Starting with the line that has "Screen dimensions: 548x548" and finishing with the line that has "the green M", set down each line below exactly. Pictures are not copied.

(Beginning of MATERIAL FOR THIS TASK)

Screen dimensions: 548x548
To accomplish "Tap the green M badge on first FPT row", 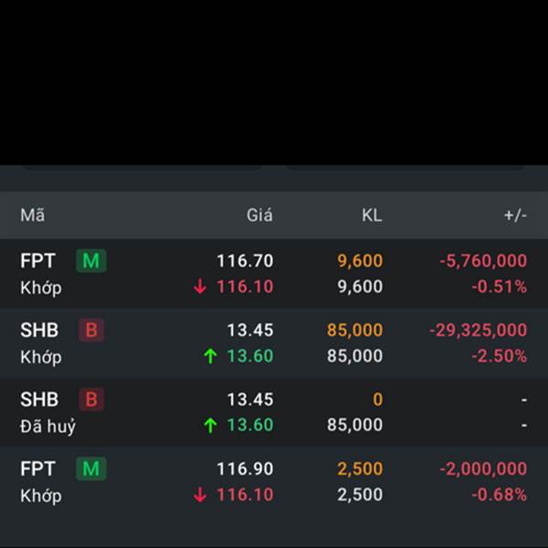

(End of MATERIAL FOR THIS TASK)
(Beginning of MATERIAL FOR THIS TASK)

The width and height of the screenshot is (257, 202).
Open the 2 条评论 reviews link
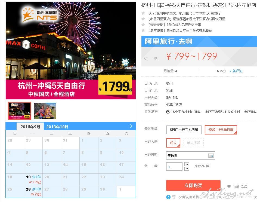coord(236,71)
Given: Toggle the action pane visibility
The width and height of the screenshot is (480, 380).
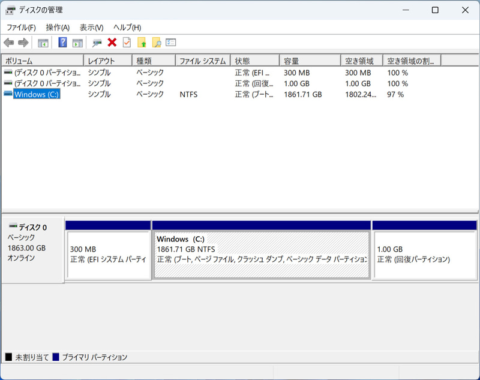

(End of MATERIAL FOR THIS TASK)
(Beginning of MATERIAL FOR THIS TASK)

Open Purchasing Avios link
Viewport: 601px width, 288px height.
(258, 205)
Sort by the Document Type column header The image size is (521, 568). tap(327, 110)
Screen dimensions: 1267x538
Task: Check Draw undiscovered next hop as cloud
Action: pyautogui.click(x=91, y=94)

(End of MATERIAL FOR THIS TASK)

**ANSWER BELOW**
Screen dimensions: 548x548
To accomplish "Tap the green M badge on first FPT row", 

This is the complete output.